Patients in the EN plus PN group but not in the EN group preserved body weight (mean = 0.18, SD = 3.38 kg versus mean = −2.15, SD = 3.19 kg; p < 0.05) and FFM (mean = 1.46, SD = 2.97 kg versus mean = −2.08, SD = 4.16 kg) relative to preoperative measurements. Length of hospital stay, postoperative morbidity rates, and standard blood biochemistry profiles were similar. However, scores for physical functioning (mean = 71.5, SD = 24.3 versus mean = 60.4, SD = 27.4; p < 0.05) and energy/fatigue (mean = 62.9, SD = 19.5 versus mean = 54.2, SD = 23.5; p < 0.05) were significantly higher in the EN plus PN group 90 days following surgery.

Conclusions:

Addition of early PN to supplement standard EN did not significantly change the perioperative outcomes of patients undergoing esophagectomy. However, for patients who received SPN, increased calorie and protein intakes were associated with preservation of body weight, FFM, and better health-related quality of life in short-term follow-up.

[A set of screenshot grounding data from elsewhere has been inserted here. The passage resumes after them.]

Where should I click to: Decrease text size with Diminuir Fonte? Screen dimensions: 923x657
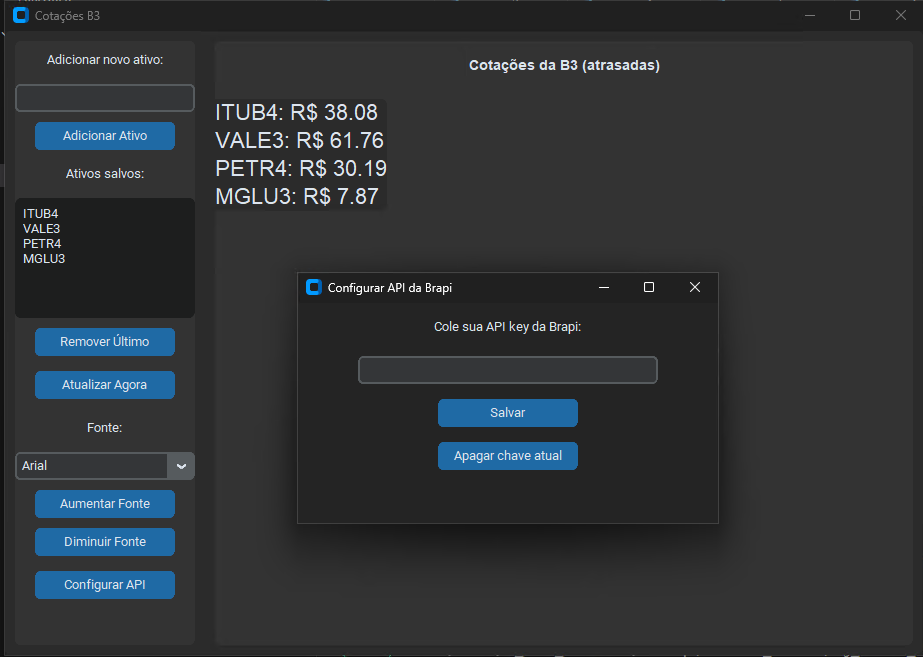(x=104, y=541)
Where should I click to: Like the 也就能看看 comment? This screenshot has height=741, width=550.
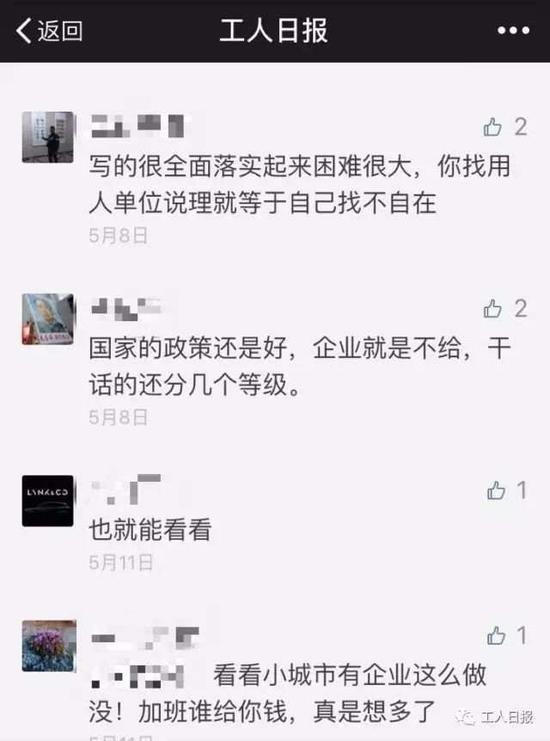pyautogui.click(x=496, y=491)
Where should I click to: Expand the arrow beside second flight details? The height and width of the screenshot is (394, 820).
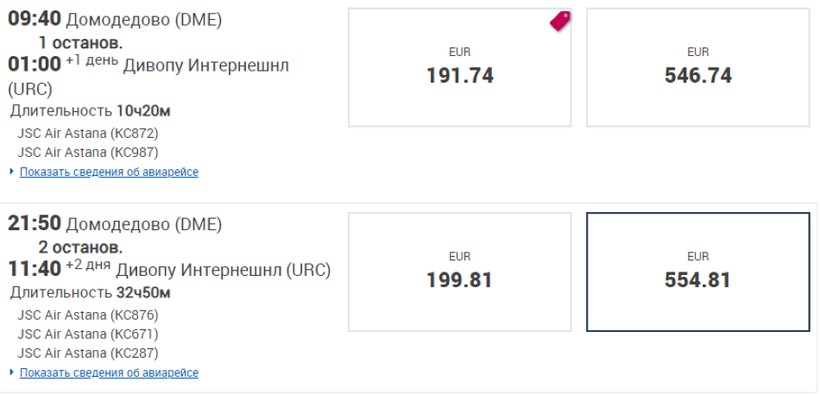[12, 372]
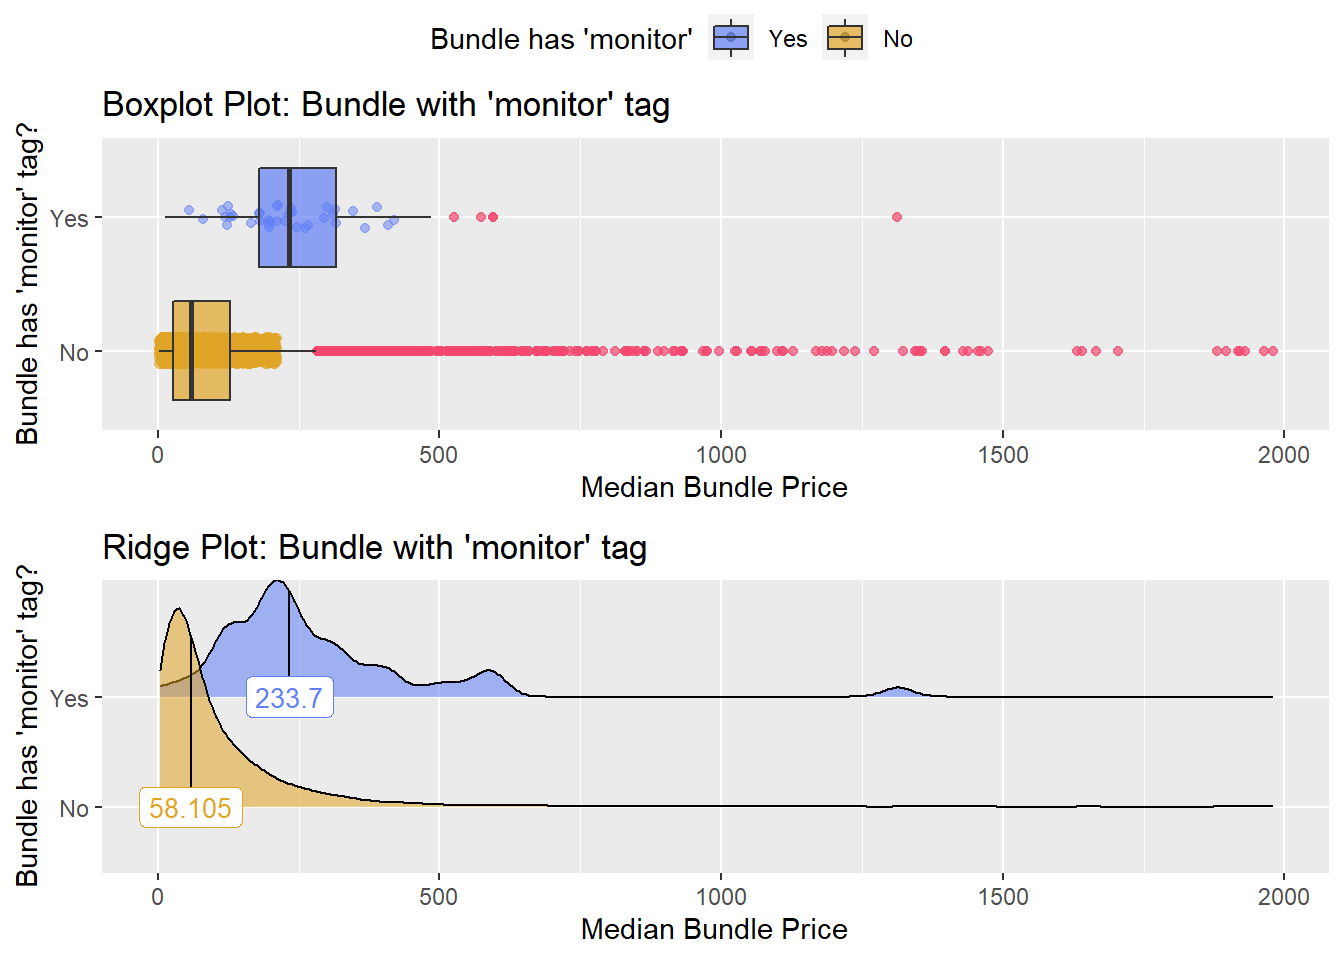Click the small blue ridge bump near 1300
The width and height of the screenshot is (1344, 960).
(898, 692)
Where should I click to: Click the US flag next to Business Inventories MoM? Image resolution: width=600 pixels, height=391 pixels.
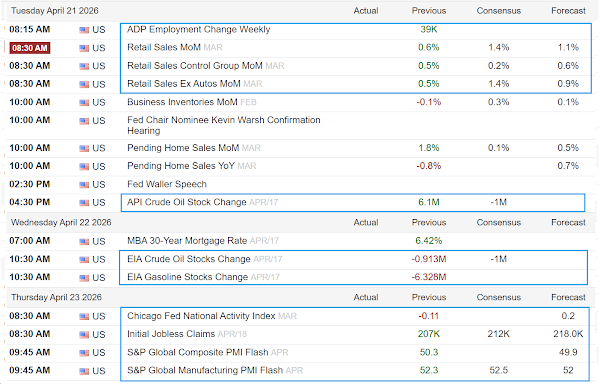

Additional studies with larger sample sizes are needed to confirm these findings.

Limitations:

  • Small sample (< 100)
  • Key sample group differences that could influence results
  • Exclusion criteria study included (a) aged younger than 18 years or older than 75 years, (b) body mass index less than 18 or greater than 30 kg/m2, (c) contraindications for EN or PN, (d) preoperative initiation of EN or PN, (e) ongoing infections, (f) preexisting organ failure (e.g., renal dysfunction–required dialysis, noncompensatory chronic obstructive pulmonary disease), (g) treatment with high doses of steroids, and (h) severe metabolic abnormalities (e.g., diabetes, hyperthyroidism, hypothyroidism).

Nursing Implications:

The literature suggests that optimized nutrition support improves the quality of life of patients with cancer. This paper is a clinical trial and has timely information for patients with esophogeal cancer. Additional studies with larger groups are needed. Collaboration between dieticians and nurses would benefit these patients.